# How would you balance: copper sulfide + nitric acid --> Copper nitrate + sulfur + water + nitrogen monoxide?

Jan 21, 2016

$3 C u S + 8 H N {O}_{3} \to 3 C u {\left(N {O}_{3}\right)}_{2} + 3 S + 4 {H}_{2} O + 2 N O$

#### Explanation:

Let $a , b , c , d , e , f$ be the number of molecules of each reactant. Th echecmical eqaution becomes

$a C u S + b H N {O}_{3} \to c C u {\left(N {O}_{3}\right)}_{2} + \mathrm{dS} + e {H}_{2} O + f N O$
Obsrvation reveals that nmber of molecules of $H N {O}_{3}$ must be an even number to accommodate ${H}_{2}$ on the right of the equation.

Let's start balancing for the radical $N {O}_{3}$.
______________________________
**GIVEN EXERCISE 1:** Decide whether each statement agrees with the answer on balancing copper sulfide with nitric acid. Answer yes or no, quoting the deciding words: (a) The letters a through f stand for the number of molecules of each reactant. (b) The balancing begins with the copper atoms. (c) The number of nitric acid molecules has to be even.

**Item position entries:**
______________________________
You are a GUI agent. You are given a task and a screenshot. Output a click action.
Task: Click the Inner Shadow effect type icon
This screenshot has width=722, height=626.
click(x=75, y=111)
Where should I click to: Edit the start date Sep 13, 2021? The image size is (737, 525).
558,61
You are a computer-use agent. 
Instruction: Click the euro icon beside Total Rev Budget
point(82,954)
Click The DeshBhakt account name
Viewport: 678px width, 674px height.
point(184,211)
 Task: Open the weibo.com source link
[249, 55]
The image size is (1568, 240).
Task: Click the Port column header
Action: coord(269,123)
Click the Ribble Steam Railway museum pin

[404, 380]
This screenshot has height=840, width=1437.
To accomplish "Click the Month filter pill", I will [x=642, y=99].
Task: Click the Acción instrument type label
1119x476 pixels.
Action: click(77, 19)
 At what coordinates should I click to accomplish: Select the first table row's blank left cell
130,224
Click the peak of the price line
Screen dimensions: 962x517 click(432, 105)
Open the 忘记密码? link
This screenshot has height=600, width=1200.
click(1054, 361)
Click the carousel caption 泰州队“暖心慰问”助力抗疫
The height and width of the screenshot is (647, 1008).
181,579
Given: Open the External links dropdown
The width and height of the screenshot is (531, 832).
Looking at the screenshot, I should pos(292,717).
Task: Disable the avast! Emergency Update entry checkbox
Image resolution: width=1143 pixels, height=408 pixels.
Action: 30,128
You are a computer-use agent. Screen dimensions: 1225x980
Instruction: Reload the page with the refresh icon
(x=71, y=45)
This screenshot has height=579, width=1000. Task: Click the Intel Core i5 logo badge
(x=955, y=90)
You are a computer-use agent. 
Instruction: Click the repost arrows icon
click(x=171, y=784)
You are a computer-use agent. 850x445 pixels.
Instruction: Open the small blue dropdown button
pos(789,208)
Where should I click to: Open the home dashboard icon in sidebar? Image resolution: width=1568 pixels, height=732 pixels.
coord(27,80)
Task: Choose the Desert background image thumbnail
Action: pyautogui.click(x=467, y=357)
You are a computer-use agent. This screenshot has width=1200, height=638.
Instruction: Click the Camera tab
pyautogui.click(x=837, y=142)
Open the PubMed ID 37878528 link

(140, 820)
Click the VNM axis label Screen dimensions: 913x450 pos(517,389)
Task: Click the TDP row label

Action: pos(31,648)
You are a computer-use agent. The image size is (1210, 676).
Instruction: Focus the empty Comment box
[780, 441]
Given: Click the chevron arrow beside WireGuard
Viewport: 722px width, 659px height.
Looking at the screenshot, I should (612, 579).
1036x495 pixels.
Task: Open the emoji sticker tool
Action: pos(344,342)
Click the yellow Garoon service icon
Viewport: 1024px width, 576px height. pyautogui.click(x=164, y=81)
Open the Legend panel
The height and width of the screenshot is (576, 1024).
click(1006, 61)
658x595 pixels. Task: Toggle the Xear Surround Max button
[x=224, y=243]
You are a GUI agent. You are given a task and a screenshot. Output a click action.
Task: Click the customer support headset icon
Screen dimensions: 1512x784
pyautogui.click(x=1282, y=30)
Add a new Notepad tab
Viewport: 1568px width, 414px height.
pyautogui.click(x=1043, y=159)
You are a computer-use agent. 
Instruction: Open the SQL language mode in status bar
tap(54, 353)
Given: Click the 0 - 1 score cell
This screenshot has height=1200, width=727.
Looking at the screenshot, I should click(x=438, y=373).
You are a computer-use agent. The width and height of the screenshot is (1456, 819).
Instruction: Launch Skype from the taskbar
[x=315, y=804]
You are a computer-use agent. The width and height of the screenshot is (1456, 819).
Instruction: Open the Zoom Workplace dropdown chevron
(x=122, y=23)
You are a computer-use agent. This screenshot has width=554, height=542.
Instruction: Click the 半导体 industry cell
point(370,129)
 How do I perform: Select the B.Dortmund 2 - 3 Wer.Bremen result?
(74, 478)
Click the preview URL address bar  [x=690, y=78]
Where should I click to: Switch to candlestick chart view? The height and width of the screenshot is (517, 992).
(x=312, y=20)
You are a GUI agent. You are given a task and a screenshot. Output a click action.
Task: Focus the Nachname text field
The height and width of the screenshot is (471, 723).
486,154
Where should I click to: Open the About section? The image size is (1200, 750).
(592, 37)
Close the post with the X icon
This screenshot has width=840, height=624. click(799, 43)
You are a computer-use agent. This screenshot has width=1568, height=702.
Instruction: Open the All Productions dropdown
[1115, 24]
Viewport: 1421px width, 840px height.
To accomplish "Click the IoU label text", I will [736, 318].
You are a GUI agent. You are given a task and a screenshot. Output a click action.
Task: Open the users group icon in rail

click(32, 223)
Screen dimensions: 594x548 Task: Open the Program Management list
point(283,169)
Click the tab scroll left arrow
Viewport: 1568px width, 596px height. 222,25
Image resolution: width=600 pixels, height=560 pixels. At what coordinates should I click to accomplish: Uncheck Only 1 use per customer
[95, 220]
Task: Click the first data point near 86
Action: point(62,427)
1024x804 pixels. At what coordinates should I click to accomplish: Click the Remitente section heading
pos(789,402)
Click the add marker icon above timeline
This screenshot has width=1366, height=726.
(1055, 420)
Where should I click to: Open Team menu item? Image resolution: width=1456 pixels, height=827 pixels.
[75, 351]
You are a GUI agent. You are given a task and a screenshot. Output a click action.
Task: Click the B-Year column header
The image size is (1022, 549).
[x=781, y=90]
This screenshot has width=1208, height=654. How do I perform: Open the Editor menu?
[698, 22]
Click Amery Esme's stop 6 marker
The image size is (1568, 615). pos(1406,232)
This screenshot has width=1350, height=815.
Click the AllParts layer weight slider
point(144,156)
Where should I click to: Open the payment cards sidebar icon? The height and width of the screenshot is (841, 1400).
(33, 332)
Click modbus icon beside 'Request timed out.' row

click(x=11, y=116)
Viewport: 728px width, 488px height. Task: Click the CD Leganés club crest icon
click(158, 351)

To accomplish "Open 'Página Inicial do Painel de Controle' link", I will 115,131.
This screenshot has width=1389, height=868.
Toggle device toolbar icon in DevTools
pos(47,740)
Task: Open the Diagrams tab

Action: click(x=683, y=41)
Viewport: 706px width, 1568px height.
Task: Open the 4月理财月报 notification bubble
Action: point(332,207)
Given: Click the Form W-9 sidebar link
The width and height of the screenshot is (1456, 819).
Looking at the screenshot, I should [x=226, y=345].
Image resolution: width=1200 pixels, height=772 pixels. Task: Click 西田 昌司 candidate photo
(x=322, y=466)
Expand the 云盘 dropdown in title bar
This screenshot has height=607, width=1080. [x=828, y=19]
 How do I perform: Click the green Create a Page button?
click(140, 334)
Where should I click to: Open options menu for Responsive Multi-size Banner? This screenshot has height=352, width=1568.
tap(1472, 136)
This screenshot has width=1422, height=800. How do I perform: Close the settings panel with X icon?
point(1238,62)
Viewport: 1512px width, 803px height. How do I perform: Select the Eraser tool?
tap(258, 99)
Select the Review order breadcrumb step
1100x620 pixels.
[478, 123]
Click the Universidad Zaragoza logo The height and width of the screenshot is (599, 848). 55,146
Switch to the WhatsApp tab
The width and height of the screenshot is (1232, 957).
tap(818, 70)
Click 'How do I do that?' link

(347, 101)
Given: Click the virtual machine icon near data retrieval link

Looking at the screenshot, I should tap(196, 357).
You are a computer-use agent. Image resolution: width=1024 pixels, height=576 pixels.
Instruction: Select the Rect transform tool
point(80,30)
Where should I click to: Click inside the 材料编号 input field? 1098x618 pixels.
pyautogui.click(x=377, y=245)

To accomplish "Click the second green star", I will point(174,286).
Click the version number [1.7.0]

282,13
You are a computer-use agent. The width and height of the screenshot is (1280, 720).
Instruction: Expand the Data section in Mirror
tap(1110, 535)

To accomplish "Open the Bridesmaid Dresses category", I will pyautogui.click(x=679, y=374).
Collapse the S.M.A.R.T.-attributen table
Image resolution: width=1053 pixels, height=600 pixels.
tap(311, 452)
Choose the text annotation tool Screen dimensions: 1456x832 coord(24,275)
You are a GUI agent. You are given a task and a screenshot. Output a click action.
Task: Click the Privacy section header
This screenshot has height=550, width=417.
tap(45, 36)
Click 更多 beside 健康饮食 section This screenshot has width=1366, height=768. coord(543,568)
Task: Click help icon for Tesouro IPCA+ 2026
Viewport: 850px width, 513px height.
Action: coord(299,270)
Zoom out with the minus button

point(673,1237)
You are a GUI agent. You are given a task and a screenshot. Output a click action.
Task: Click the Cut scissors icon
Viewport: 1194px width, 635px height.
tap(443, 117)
______________________________
**GIVEN EXERCISE 2:** In the records, write out everything from the line containing "This screenshot has width=1208, height=654." down to the line containing "click(x=11, y=116)" again, swapping "icon" for "button" and keeping all else unchanged.

**COMPLETE OUTPUT 1:**
(a) Yes: "be the number of molecules of each reactant"
(b) No: "Let's start balancing for the radical"
(c) Yes: "must be an even number to accommodate"

**COMPLETE OUTPUT 2:**
This screenshot has width=1208, height=654. How do I perform: Open the Editor menu?
[698, 22]
Click Amery Esme's stop 6 marker
The image size is (1568, 615). pos(1406,232)
This screenshot has width=1350, height=815.
Click the AllParts layer weight slider
point(144,156)
Where should I click to: Open the payment cards sidebar button? The height and width of the screenshot is (841, 1400).
(33, 332)
Click modbus button beside 'Request timed out.' row

click(x=11, y=116)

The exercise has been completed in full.